Represents: Southwest Region
E-mail: [email protected]
Family: Married to husband, Ron, 30 years; one daughter, age 15
Day job: Architect since 1997; pharmacist since 1979
Community involvement: Former member of the plan commissions of Carmel and Hamilton County, respectively, Carmel Clay Historical Society, former co-chair of fundraising for Creekside Middle School, former Towne Meadow Elementary Parent Teach Organization member, among others
Schleif on joining the council:
While participating in numerous professional and individual endeavors, as an individual person to participation on the state level, it became clear to me running for council would be an avenue to another level of service to others. Additionally, my professional and business experiences would be a supplement in the areas of property rights, land use, fiscal responsibility and transparency. I look forward to serving as the citizens of the Southwest District and the city as a whole.

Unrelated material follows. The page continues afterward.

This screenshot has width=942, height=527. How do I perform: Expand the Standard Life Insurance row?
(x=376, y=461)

On the council’s top priorities for 2012:
A key goal for the council is the continuation of the implementation of the Southwest Clay annexation settlement agreement. Certain deadlines itemized in the agreement are approaching and require attention. Since the council is charged with being the fiscal and legislative body, but not implementation, teamwork is necessary. Because taxes from the annexation areas will increase city revenues by approximately 20 percent during the next few years, promises to our new SW residents need to be fulfilled completely and on time, as laid out in the agreement. Strong financial management will be necessary in 2012 so Carmel can continue to lead by example. In order to keep taxes low, continued review of spending and debt is necessary. Hopefully, this year, there will be full financial disclosure by the redevelopment commission regarding the work they do with the intent of revitalizing select areas of our great city.

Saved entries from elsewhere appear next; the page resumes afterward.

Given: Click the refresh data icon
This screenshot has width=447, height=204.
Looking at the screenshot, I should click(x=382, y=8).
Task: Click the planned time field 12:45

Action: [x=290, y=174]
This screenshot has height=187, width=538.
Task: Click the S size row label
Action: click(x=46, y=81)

Another area of focus for the council this year includes setting up the Carmel Historic Preservation Commission. Historic preservation commissions are valuable, long-term economic development tools that stabilize neighborhoods and increase property values for neighborhoods significant to the history of our city. They allow property owners to create rules, of their choosing, that maintain the character of their neighborhoods. Since these neighborhoods were created before homeowners associations were common, the CHPC will help fill this gap.